_CONSIGNA DE TRABAJO_
Prosigue la columna sobre Tycho Brahe y Kepler desde el punto en que se detiene.
::: TEXTO DE ESTUDIO :::
BRAHE, TYCHO - COLUMNISTA -

El coyote y el columnista*

Carlos Rehermann

Observando el cielo a ojo desnudo, Brahe registró con tanta precisión el cielo que Kepler no dudó en corregir sus propios prejuicios para obligar a la teoría a adaptarse a los hechos observados, cosa extraordinaria y estremecedora: se sabe que más bien intentamos cincelar el mundo para que se parezca al modelo que hicimos de él.


En una columna del arriba figurante, en Insomnia, se incursionó alegremente en el error: "Kepler había establecido en 1609 que las órbitas planetarias eran parábolas(...)", reza. Por más que Kepler no era ningún santo, jamás habría sido capaz de someter al universo a tal desatino geométrico. No tanto para intentar reparar el error, sino más bien para guerrear contra la propia blandura, se expone lo que sigue.

Qué hace el tipo? Va y lucubra con desparpajo y leonardismo acerca de las caídas libres y las curvas planas. En su afán de apabullar al prójimo con la insondabilidad de su sapiencia, se enfrasca en una historia de la parábola, curva mortal. Pues no solamente dicha curva describe la trayectoria del fierro que, despedido con violencia por los fuegos ventrales de la espingarda, termina abriendo el cráneo del enemigo, sino que se ha demostrado acerba con el destajista de las letras semanales.

Cualquier explicación acerca de los motivos por los que el tipo confundió la parábola con la elipse tendría el sabor de una sumisión oportunista. ¿Por qué, si tan admirador de Kepler se declara, no siguió su ejemplo de humildad? Pues aquel sabio tenía por una parte la virtud del genio, y por otra una confianza profunda en su maestro, el astrónomo danés Tycho Brahe. El último año de la vida del gran astrónomo, Kepler trabajó como su asistente. Aunque consideraba que la teoría planetaria de aquél era errónea, aceptó sin discusiones las mediciones estelares y de las posiciones de los planetas registradas por Brahe.

Observando el cielo a ojo desnudo
(murió en 1601, ocho años antes de que se presentara al mundo el primer telescopio), registró con tanta precisión el cielo que Kepler no dudó en corregir sus propios prejuicios para obligar a la teoría a adaptarse a los hechos observados, cosa extraordinaria y estremecedora: se sabe que más bien intentamos cincelar el mundo para que se parezca al modelo que hicimos de él.
::: DATOS REGISTRADOS :::
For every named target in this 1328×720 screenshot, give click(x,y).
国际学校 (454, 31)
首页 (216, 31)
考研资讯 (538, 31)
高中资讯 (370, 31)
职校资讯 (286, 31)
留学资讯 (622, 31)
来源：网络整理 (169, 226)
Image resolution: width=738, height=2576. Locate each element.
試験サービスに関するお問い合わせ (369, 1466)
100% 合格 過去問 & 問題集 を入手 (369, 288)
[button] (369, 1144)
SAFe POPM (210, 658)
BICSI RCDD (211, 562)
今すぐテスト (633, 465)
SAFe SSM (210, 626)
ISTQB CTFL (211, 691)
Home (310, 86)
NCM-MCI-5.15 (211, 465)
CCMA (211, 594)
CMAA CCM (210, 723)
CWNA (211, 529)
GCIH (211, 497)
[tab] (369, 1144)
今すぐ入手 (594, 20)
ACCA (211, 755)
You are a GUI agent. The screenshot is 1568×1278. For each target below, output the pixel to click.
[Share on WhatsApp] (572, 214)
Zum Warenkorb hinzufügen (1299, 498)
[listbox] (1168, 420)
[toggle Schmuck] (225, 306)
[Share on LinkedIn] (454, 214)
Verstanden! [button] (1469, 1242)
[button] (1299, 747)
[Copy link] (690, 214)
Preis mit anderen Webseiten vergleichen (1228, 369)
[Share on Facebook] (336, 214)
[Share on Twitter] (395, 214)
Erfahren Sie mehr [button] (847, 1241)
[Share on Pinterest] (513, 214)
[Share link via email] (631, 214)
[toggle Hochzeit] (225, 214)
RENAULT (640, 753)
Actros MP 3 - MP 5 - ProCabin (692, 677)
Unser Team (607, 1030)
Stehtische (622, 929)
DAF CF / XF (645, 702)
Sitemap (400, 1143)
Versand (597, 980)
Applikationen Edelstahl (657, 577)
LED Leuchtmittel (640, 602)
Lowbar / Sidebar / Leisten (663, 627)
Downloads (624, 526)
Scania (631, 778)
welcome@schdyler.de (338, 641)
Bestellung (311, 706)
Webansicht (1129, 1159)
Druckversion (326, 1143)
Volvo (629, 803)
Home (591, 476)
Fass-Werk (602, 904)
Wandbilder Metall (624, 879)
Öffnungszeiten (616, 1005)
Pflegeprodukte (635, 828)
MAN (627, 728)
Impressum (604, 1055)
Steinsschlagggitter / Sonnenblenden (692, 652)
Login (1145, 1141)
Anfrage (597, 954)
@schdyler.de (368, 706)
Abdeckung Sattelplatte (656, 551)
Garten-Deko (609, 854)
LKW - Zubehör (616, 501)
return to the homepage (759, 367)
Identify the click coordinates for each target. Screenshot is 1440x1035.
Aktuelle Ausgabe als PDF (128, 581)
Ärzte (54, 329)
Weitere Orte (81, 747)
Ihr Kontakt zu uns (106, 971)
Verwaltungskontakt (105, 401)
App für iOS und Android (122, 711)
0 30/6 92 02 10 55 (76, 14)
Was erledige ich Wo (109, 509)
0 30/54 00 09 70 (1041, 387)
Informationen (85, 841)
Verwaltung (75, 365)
:::
_RESPUESTA AL EJERCICIO_
Sin ir más lejos, este tipeador exorbitado escribió que las órbitas de los planetas son parábolas: démosle un poco de poder, y es capaz de ponerle motores a la Tierra con tal de llevar su órbita a la correcta alineación parabólica que su escritura reclama.

Pero atención, no fue Brahe solamente el gestor de su precisión apavorante. ¿A quién, si no a Kepler, podemos atribuir la legitimación de aquellas medidas? El alemán decretó, a partir de la confianza en la meticulosidad de su maestro, que esos datos eran ciertos. Claro que Tycho Brahe era un astrónomo reputado en toda Europa, pero la reputación no le basta a un gigante como Kepler. Así, no hay más remedio que concluir que Kepler permite la existencia de Brahe.

Porque ¿qué sería de las tablas de Brahe sin el modelo de Kepler? Simples y aburridas listas de números. Es decir, ¿qué sería de Brahe sin Kepler? Una especie de lunático estólido. Pensamos: en el oscuro anonimato de su observatorio silencioso, el héroe permanece en las sombras. ¡Qué injusticia, lloriqueamos, que todo el crédito se lo lleve Kepler, cuando sin las observaciones de Brahe nada se hubiera hecho posible! Horrible falacia de falsa humildad: todo el mérito es de Kepler, capaz de convertir en oro aquella pasta bruna que a su propio autor no le impidió el error.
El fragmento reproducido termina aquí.